しかし、コネクテッドカーを実現するためには、V2V、V2I、V2Xのいずれを実現するために、業界がどの通信システムを採用するかについて、コンセンサスを得る必要がある。当初は、専用短距離通信(DRSC)と呼ばれる標準化されたシステムが支持されるかに見えた。5.9GHz前後の75MHz幅の帯域で動作するDRSCは、専用の路側ビーコンを介してV2V通信とV2Iインターフェイスを可能にする(ただし、誰がその費用を負担し、運用し、維持するのかは不明)。米国では、この周波数が交通システム用に割り当てられたのは1999年と古く、その後2008年に欧州でも同じ用途で認可された。それ以来、V2VおよびV2I通信におけるDRSCの堅牢性と信頼性を確保するために、開発者やメーカーによる多くの作業が行われてきた。
その一方で、V2Vの展開は、より大きな潜在的メリットを持つ代替システムの登場によって雲行きが怪しくなっている。C-V2X(「C」は「セルラー」を意味する)は、LTE 4G携帯電話ネットワークを利用して考案された。

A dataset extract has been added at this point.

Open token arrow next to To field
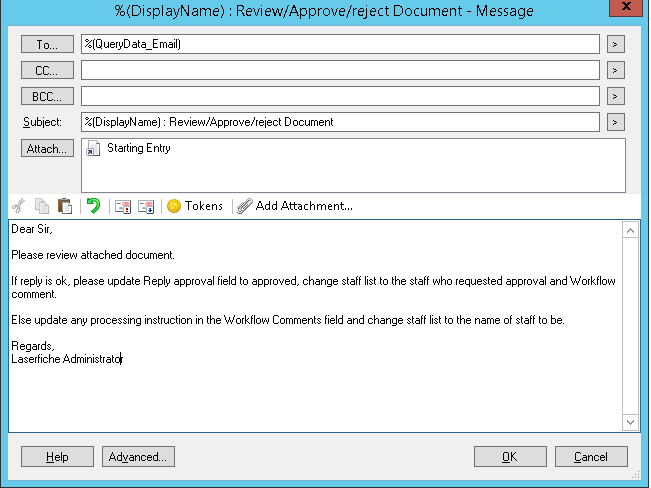 [x=615, y=44]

LTEは、(携帯電話ネットワークの通信インフラを経由せずに)デバイス間の直接通信を可能にするだけでなく、V2VとV2Iにとって重要なことだが、1つのデバイスから複数の受信者にブロードキャストすることもできる。C-V2Xはまた、スマートフォンとの統合により、歩行者や自転車のデータをV2Xループに取り込む可能性を開き、VRUの安全性を高める。ハードウェアとインフラの両面で、C-V2XのLTE技術にはDRSCとの互換性がないことに留意すべきである。

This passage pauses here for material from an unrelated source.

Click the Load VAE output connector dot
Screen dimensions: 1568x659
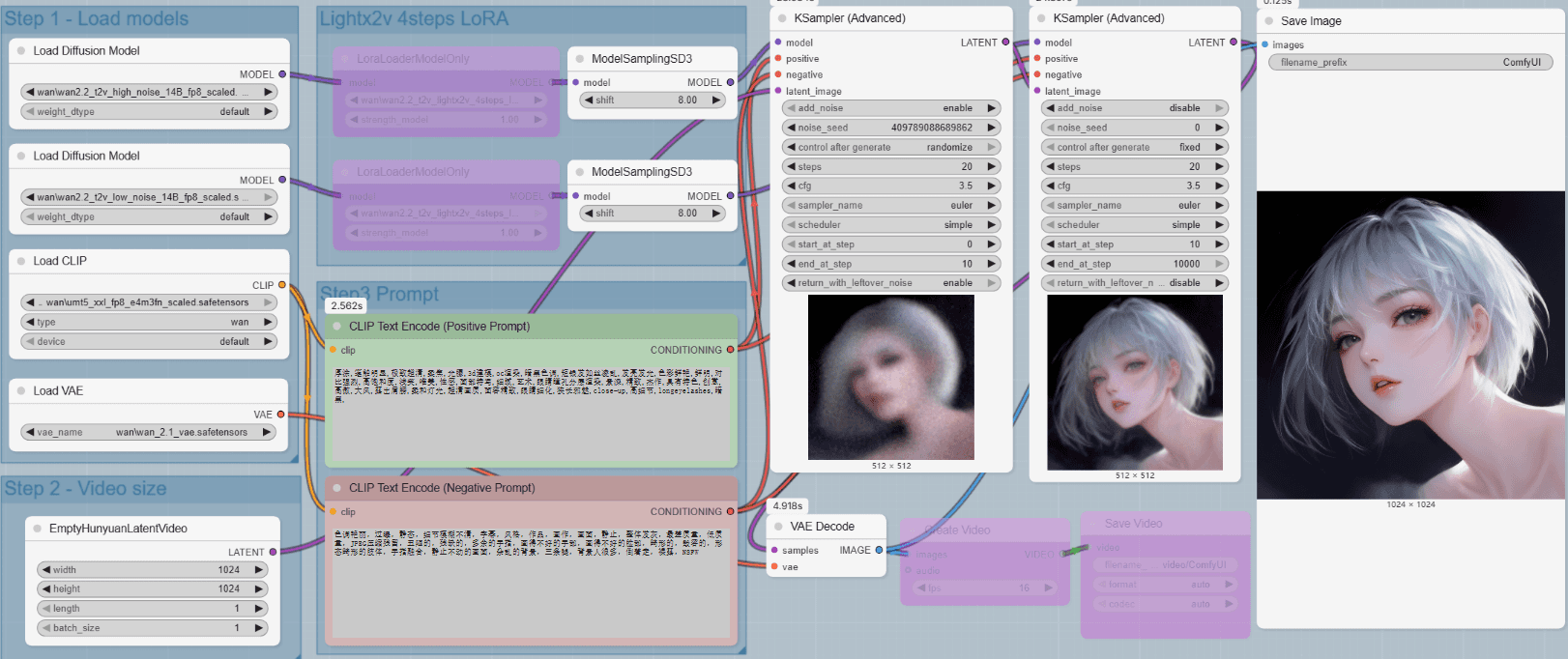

しかし、次世代ネットワーク5Gが登場し、LTE 4Gでさえも冗長になりつつある。5Gは、LTE 4Gのすべての利点を提供するが、待ち時間が大幅に短縮され、LTE 4Gの30~100ミリ秒に対して1ミリ秒となり、最大20Gbpsのデータレートを実現する。このような5Gの魅力に惹かれ、2016年末に設立された5G Automotive Association(5GAA)に参加するなど、5Gを支持するテクノロジー企業、通信会社、自動車メーカーが増えている。5GAA会員は増え続けており、現在ではアウディ、BMWダイムラー、フォード、ホンダ、ジャガー・ランドローバー、フォルクスワーゲンに加え、AT&T、ボッシュ、サムスン、テレフォニカ、LG、インテル、ファーウェイが加盟している。
コネクテッドADASは間違いなく、交通安全の向上という新たな世界を切り開き、完全自律化への道を開くものだが、技術的な道筋が合意されるまでは、その普及にはまだ時間がかかる。
この記事は'ADASとは何か?'シリーズ。